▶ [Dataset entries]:
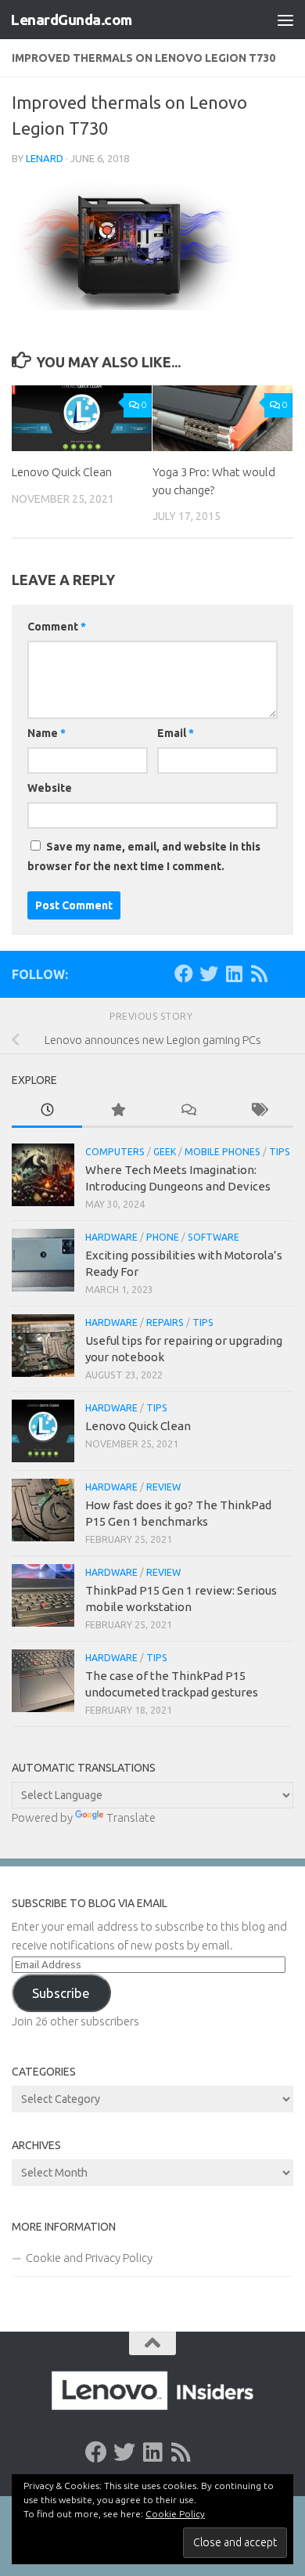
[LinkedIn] (233, 973)
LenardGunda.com (71, 19)
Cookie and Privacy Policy (89, 2257)
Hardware (111, 1237)
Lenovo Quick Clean (62, 472)
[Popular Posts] (117, 1111)
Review (163, 1487)
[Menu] (285, 19)
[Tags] (258, 1111)
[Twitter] (208, 973)
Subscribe (61, 1992)
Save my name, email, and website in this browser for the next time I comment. (143, 856)
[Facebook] (183, 973)
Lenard (44, 158)
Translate (131, 1817)
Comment (56, 626)
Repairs (165, 1322)
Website (49, 788)
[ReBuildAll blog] (258, 973)
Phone (162, 1237)
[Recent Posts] (47, 1111)
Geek (164, 1152)
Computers (115, 1152)
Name (46, 733)
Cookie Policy (175, 2514)
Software (213, 1237)
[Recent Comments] (187, 1111)
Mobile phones (222, 1152)
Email (175, 733)
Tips (279, 1152)
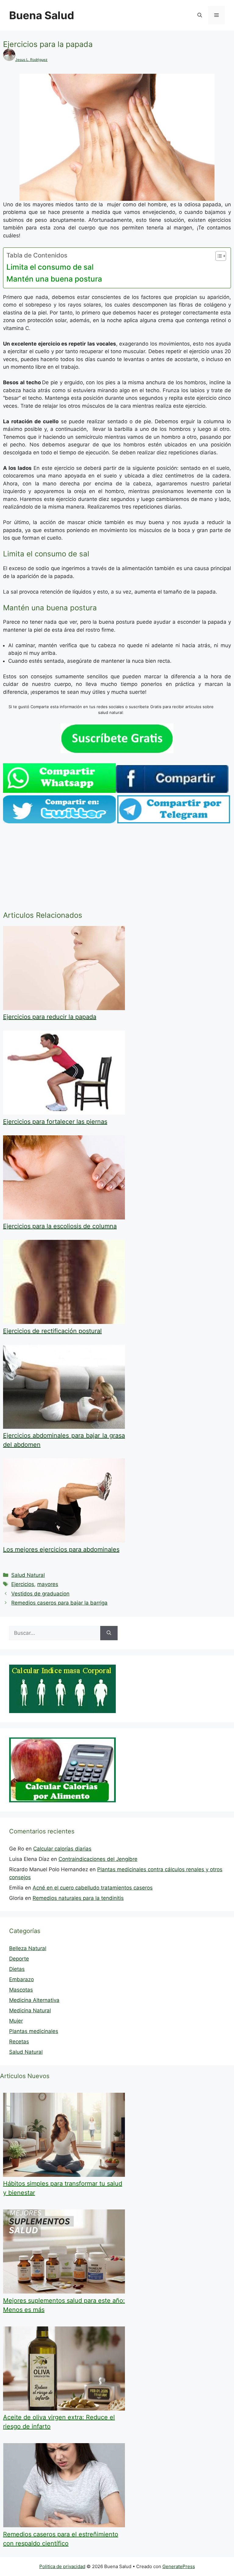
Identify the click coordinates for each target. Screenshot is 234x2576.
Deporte (19, 1959)
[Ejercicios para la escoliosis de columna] (64, 1218)
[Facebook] (172, 791)
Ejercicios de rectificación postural (52, 1331)
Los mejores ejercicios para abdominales (61, 1549)
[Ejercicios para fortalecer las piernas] (64, 1113)
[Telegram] (173, 821)
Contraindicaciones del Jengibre (97, 1859)
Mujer (16, 2021)
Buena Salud (41, 15)
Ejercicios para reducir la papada (49, 1016)
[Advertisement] (117, 868)
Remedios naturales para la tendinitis (78, 1898)
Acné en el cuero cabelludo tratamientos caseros (93, 1888)
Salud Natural (28, 1575)
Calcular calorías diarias (62, 1849)
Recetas (19, 2041)
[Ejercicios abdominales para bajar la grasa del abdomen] (64, 1427)
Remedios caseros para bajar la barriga (59, 1603)
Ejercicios (22, 1584)
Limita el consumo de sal (50, 266)
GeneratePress (178, 2566)
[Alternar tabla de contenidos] (218, 256)
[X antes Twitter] (59, 821)
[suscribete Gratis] (117, 751)
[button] (199, 15)
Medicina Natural (30, 2010)
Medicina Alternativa (34, 2000)
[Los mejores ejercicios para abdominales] (64, 1541)
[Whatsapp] (59, 791)
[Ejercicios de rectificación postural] (64, 1322)
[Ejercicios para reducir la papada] (64, 1008)
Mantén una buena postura (54, 278)
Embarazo (21, 1979)
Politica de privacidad (62, 2566)
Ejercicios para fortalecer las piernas (55, 1121)
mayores (47, 1584)
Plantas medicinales (33, 2031)
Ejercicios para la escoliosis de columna (60, 1226)
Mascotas (21, 1990)
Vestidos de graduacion (40, 1594)
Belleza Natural (27, 1948)
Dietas (17, 1969)
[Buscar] (109, 1633)
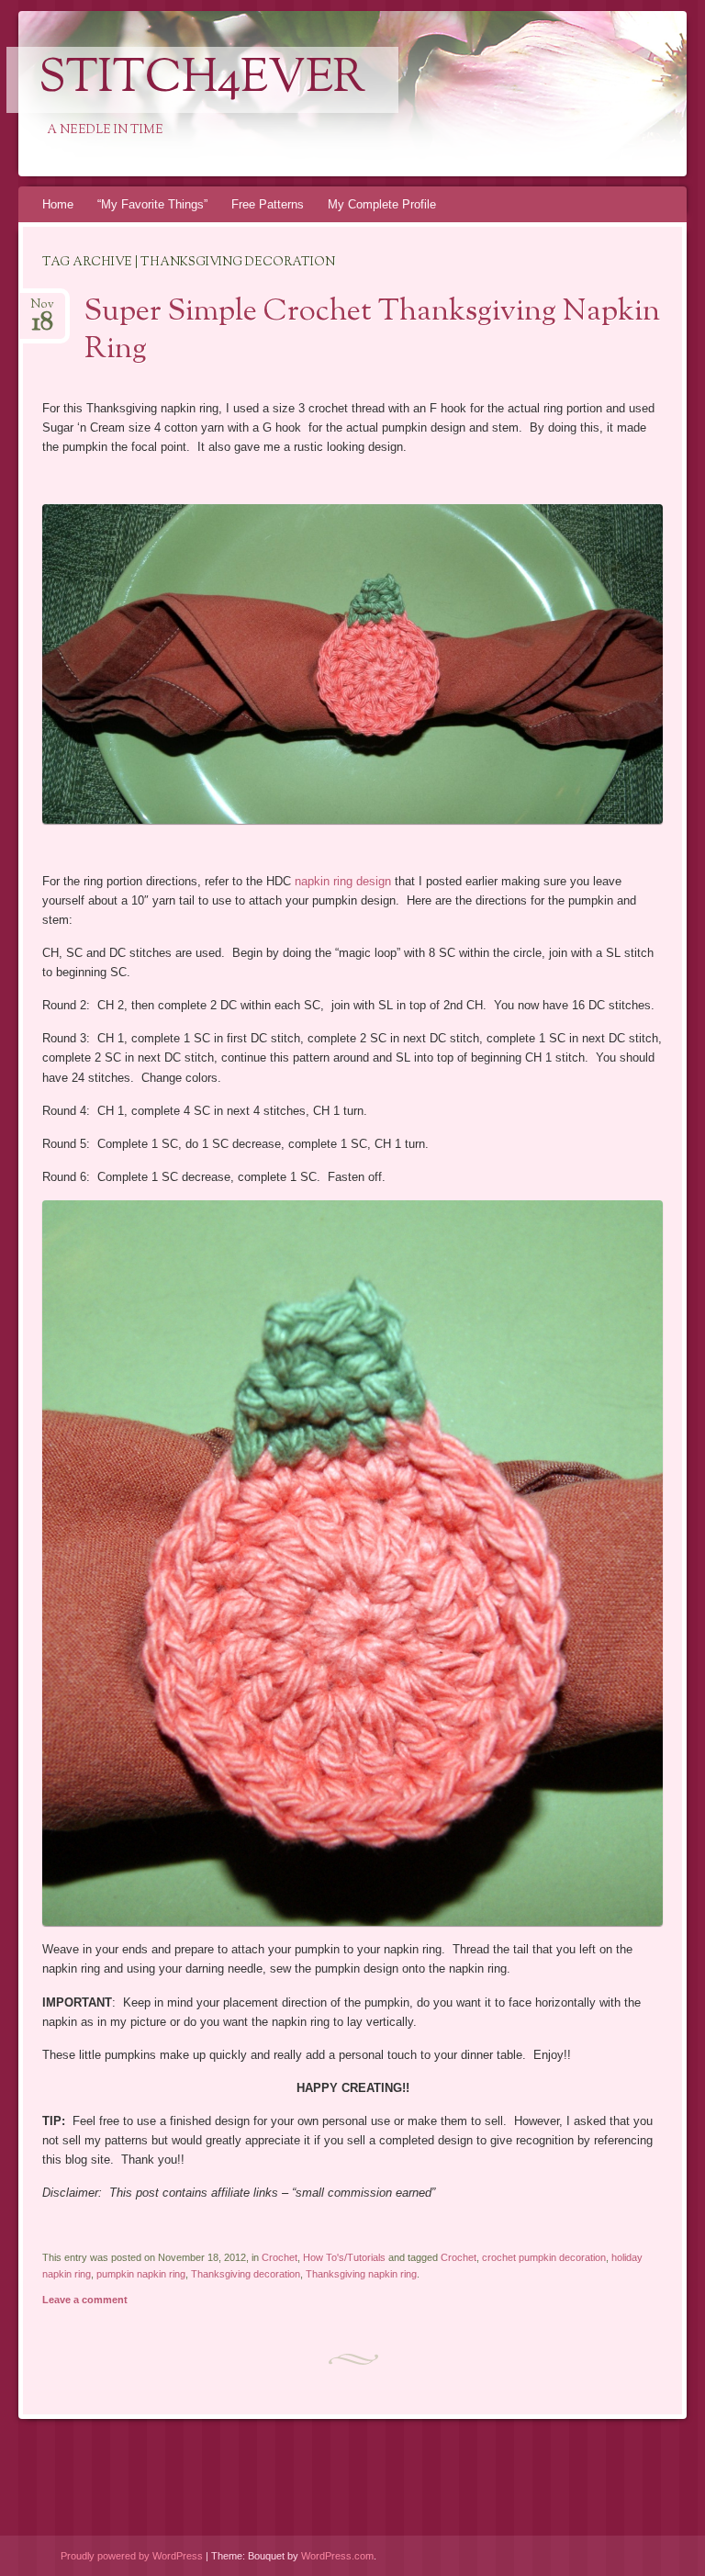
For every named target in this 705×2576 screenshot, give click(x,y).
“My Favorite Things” (152, 204)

▶ [To do]: Which lines of the data include the string "click"? Copy each of them.

▶ [Answer space]:
Identify the click coordinates for each target. Screenshot is 234x2576.
For every named target in this 705×2576 screenshot, give click(x,y).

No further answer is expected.